**EXERCISE OBJECTIVE**.
Set the listing down once more, exactly as given.

**DATA SHOWN**.

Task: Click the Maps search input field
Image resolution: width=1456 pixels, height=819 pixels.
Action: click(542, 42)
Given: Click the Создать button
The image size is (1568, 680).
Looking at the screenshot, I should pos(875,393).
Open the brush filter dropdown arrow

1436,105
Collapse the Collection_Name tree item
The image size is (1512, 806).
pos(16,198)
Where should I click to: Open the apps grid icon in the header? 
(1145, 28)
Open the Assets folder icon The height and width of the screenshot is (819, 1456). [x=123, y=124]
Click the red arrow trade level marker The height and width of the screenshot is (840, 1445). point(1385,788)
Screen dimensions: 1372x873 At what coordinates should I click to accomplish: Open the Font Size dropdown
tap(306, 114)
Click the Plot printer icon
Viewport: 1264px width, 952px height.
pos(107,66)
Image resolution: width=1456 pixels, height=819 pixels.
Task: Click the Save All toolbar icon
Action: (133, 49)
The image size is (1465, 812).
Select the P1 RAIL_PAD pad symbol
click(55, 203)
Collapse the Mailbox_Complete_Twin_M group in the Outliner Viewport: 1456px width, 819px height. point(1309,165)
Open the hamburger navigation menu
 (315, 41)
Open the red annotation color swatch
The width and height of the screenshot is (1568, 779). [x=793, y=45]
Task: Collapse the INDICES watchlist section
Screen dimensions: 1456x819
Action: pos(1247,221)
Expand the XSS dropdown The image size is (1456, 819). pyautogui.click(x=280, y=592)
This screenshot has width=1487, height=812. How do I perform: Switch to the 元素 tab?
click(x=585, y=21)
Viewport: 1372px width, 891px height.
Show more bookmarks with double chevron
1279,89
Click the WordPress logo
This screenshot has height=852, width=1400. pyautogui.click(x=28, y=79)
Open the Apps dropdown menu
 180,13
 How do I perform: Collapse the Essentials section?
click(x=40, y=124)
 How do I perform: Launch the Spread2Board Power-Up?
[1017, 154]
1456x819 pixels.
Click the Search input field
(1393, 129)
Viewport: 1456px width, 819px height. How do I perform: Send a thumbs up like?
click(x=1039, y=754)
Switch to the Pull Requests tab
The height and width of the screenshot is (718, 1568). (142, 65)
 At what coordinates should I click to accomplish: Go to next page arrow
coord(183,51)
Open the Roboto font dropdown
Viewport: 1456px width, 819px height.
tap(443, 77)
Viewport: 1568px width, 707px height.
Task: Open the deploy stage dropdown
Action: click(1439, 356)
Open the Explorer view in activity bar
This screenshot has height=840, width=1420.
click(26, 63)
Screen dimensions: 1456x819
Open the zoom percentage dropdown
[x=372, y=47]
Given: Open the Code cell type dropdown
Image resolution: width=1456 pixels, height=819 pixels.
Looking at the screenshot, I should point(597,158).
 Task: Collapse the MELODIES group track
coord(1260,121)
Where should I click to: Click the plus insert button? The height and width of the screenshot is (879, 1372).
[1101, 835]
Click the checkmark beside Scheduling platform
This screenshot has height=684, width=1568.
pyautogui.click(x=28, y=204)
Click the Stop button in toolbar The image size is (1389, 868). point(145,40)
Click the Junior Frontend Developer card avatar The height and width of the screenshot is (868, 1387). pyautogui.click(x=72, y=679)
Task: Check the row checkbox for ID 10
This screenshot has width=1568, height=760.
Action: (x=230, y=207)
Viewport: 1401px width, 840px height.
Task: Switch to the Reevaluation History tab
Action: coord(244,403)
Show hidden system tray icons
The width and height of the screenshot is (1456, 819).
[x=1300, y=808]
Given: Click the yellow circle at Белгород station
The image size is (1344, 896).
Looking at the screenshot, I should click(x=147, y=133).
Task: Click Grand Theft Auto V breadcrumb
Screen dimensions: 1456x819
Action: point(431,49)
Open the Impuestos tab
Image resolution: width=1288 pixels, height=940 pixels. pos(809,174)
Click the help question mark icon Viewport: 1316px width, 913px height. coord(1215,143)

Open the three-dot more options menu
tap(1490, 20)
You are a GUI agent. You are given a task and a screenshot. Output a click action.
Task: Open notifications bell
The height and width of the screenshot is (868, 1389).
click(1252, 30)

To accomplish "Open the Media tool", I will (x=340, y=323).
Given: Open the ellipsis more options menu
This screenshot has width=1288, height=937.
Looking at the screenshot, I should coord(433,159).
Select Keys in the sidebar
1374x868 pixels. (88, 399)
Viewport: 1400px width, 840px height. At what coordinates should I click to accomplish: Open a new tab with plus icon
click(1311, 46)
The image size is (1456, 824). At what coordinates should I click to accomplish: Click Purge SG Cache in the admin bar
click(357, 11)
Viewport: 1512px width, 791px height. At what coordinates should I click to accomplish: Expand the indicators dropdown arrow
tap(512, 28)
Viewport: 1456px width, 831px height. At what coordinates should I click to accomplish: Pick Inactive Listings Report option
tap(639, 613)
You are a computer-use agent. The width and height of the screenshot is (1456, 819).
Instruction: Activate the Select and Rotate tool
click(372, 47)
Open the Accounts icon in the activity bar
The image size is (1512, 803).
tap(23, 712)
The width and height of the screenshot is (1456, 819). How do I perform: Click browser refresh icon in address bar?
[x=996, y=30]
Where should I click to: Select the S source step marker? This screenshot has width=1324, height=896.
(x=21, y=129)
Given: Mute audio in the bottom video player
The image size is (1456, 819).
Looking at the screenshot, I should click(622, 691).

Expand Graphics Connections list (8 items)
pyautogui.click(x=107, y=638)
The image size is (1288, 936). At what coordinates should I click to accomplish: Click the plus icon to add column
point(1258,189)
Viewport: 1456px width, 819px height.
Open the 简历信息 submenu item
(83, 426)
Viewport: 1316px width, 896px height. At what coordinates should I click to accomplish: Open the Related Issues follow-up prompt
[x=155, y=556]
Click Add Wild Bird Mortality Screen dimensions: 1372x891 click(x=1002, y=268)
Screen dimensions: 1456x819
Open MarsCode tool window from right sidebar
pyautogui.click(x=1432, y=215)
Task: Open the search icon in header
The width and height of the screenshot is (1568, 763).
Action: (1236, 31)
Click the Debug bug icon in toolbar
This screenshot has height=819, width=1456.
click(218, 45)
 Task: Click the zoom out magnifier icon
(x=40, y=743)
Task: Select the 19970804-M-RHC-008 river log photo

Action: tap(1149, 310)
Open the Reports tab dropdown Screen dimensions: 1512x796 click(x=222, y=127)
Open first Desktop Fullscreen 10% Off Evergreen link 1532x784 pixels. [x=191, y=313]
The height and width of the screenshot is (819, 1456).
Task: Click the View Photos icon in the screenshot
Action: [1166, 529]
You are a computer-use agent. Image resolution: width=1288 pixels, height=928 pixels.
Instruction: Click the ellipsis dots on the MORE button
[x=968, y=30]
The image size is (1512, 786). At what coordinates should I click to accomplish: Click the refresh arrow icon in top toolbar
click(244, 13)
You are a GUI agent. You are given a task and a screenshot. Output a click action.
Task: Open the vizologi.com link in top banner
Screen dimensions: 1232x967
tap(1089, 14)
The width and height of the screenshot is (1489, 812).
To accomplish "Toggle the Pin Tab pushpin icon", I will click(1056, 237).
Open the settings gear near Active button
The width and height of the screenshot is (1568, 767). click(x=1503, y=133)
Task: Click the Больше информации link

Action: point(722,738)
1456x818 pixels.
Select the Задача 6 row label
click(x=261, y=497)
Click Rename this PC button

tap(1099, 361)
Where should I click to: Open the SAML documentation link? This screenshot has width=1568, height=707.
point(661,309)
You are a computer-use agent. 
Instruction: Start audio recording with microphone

**ANSWER SECTION**.
Task: Click the Maps search input field
Image resolution: width=1456 pixels, height=819 pixels.
Action: click(542, 42)
Given: Click the Создать button
The image size is (1568, 680).
Looking at the screenshot, I should pos(875,393).
Open the brush filter dropdown arrow

1436,105
Collapse the Collection_Name tree item
The image size is (1512, 806).
pos(16,198)
Where should I click to: Open the apps grid icon in the header? 
(1145, 28)
Open the Assets folder icon The height and width of the screenshot is (819, 1456). [x=123, y=124]
Click the red arrow trade level marker The height and width of the screenshot is (840, 1445). point(1385,788)
Screen dimensions: 1372x873 At what coordinates should I click to accomplish: Open the Font Size dropdown
tap(306, 114)
Click the Plot printer icon
Viewport: 1264px width, 952px height.
pos(107,66)
Image resolution: width=1456 pixels, height=819 pixels.
Task: Click the Save All toolbar icon
Action: (133, 49)
The image size is (1465, 812).
Select the P1 RAIL_PAD pad symbol
click(55, 203)
Collapse the Mailbox_Complete_Twin_M group in the Outliner Viewport: 1456px width, 819px height. point(1309,165)
Open the hamburger navigation menu
 (315, 41)
Open the red annotation color swatch
The width and height of the screenshot is (1568, 779). [x=793, y=45]
Task: Collapse the INDICES watchlist section
Screen dimensions: 1456x819
Action: pos(1247,221)
Expand the XSS dropdown The image size is (1456, 819). pyautogui.click(x=280, y=592)
This screenshot has width=1487, height=812. How do I perform: Switch to the 元素 tab?
click(x=585, y=21)
Viewport: 1372px width, 891px height.
Show more bookmarks with double chevron
1279,89
Click the WordPress logo
This screenshot has height=852, width=1400. pyautogui.click(x=28, y=79)
Open the Apps dropdown menu
 180,13
 How do I perform: Collapse the Essentials section?
click(x=40, y=124)
 How do I perform: Launch the Spread2Board Power-Up?
[1017, 154]
1456x819 pixels.
Click the Search input field
(1393, 129)
Viewport: 1456px width, 819px height. How do I perform: Send a thumbs up like?
click(x=1039, y=754)
Switch to the Pull Requests tab
The height and width of the screenshot is (718, 1568). (142, 65)
 At what coordinates should I click to accomplish: Go to next page arrow
coord(183,51)
Open the Roboto font dropdown
Viewport: 1456px width, 819px height.
tap(443, 77)
Viewport: 1568px width, 707px height.
Task: Open the deploy stage dropdown
Action: click(1439, 356)
Open the Explorer view in activity bar
This screenshot has height=840, width=1420.
click(26, 63)
Screen dimensions: 1456x819
Open the zoom percentage dropdown
[x=372, y=47]
Given: Open the Code cell type dropdown
Image resolution: width=1456 pixels, height=819 pixels.
Looking at the screenshot, I should point(597,158).
 Task: Collapse the MELODIES group track
coord(1260,121)
Where should I click to: Click the plus insert button? The height and width of the screenshot is (879, 1372).
[1101, 835]
Click the checkmark beside Scheduling platform
This screenshot has height=684, width=1568.
pyautogui.click(x=28, y=204)
Click the Stop button in toolbar The image size is (1389, 868). point(145,40)
Click the Junior Frontend Developer card avatar The height and width of the screenshot is (868, 1387). pyautogui.click(x=72, y=679)
Task: Check the row checkbox for ID 10
This screenshot has width=1568, height=760.
Action: (x=230, y=207)
Viewport: 1401px width, 840px height.
Task: Switch to the Reevaluation History tab
Action: coord(244,403)
Show hidden system tray icons
The width and height of the screenshot is (1456, 819).
[x=1300, y=808]
Given: Click the yellow circle at Белгород station
The image size is (1344, 896).
Looking at the screenshot, I should click(x=147, y=133).
Task: Click Grand Theft Auto V breadcrumb
Screen dimensions: 1456x819
Action: point(431,49)
Open the Impuestos tab
Image resolution: width=1288 pixels, height=940 pixels. pos(809,174)
Click the help question mark icon Viewport: 1316px width, 913px height. coord(1215,143)

Open the three-dot more options menu
tap(1490, 20)
You are a GUI agent. You are given a task and a screenshot. Output a click action.
Task: Open notifications bell
The height and width of the screenshot is (868, 1389).
click(1252, 30)

To accomplish "Open the Media tool", I will (x=340, y=323).
Given: Open the ellipsis more options menu
This screenshot has width=1288, height=937.
Looking at the screenshot, I should coord(433,159).
Select Keys in the sidebar
1374x868 pixels. (88, 399)
Viewport: 1400px width, 840px height. At what coordinates should I click to accomplish: Open a new tab with plus icon
click(1311, 46)
The image size is (1456, 824). At what coordinates should I click to accomplish: Click Purge SG Cache in the admin bar
click(357, 11)
Viewport: 1512px width, 791px height. At what coordinates should I click to accomplish: Expand the indicators dropdown arrow
tap(512, 28)
Viewport: 1456px width, 831px height. At what coordinates should I click to accomplish: Pick Inactive Listings Report option
tap(639, 613)
You are a computer-use agent. The width and height of the screenshot is (1456, 819).
Instruction: Activate the Select and Rotate tool
click(372, 47)
Open the Accounts icon in the activity bar
The image size is (1512, 803).
tap(23, 712)
The width and height of the screenshot is (1456, 819). How do I perform: Click browser refresh icon in address bar?
[x=996, y=30]
Where should I click to: Select the S source step marker? This screenshot has width=1324, height=896.
(x=21, y=129)
Given: Mute audio in the bottom video player
The image size is (1456, 819).
Looking at the screenshot, I should click(622, 691).

Expand Graphics Connections list (8 items)
pyautogui.click(x=107, y=638)
The image size is (1288, 936). At what coordinates should I click to accomplish: Click the plus icon to add column
point(1258,189)
Viewport: 1456px width, 819px height.
Open the 简历信息 submenu item
(83, 426)
Viewport: 1316px width, 896px height. At what coordinates should I click to accomplish: Open the Related Issues follow-up prompt
[x=155, y=556]
Click Add Wild Bird Mortality Screen dimensions: 1372x891 click(x=1002, y=268)
Screen dimensions: 1456x819
Open MarsCode tool window from right sidebar
pyautogui.click(x=1432, y=215)
Task: Open the search icon in header
The width and height of the screenshot is (1568, 763).
Action: (1236, 31)
Click the Debug bug icon in toolbar
This screenshot has height=819, width=1456.
click(218, 45)
 Task: Click the zoom out magnifier icon
(x=40, y=743)
Task: Select the 19970804-M-RHC-008 river log photo

Action: tap(1149, 310)
Open the Reports tab dropdown Screen dimensions: 1512x796 click(x=222, y=127)
Open first Desktop Fullscreen 10% Off Evergreen link 1532x784 pixels. [x=191, y=313]
The height and width of the screenshot is (819, 1456).
Task: Click the View Photos icon in the screenshot
Action: [1166, 529]
You are a computer-use agent. Image resolution: width=1288 pixels, height=928 pixels.
Instruction: Click the ellipsis dots on the MORE button
[x=968, y=30]
The image size is (1512, 786). At what coordinates should I click to accomplish: Click the refresh arrow icon in top toolbar
click(244, 13)
You are a GUI agent. You are given a task and a screenshot. Output a click action.
Task: Open the vizologi.com link in top banner
Screen dimensions: 1232x967
tap(1089, 14)
The width and height of the screenshot is (1489, 812).
To accomplish "Toggle the Pin Tab pushpin icon", I will click(1056, 237).
Open the settings gear near Active button
The width and height of the screenshot is (1568, 767). click(x=1503, y=133)
Task: Click the Больше информации link

Action: point(722,738)
1456x818 pixels.
Select the Задача 6 row label
click(x=261, y=497)
Click Rename this PC button

tap(1099, 361)
Where should I click to: Open the SAML documentation link? This screenshot has width=1568, height=707.
point(661,309)
You are a computer-use agent. 
Instruction: Start audio recording with microphone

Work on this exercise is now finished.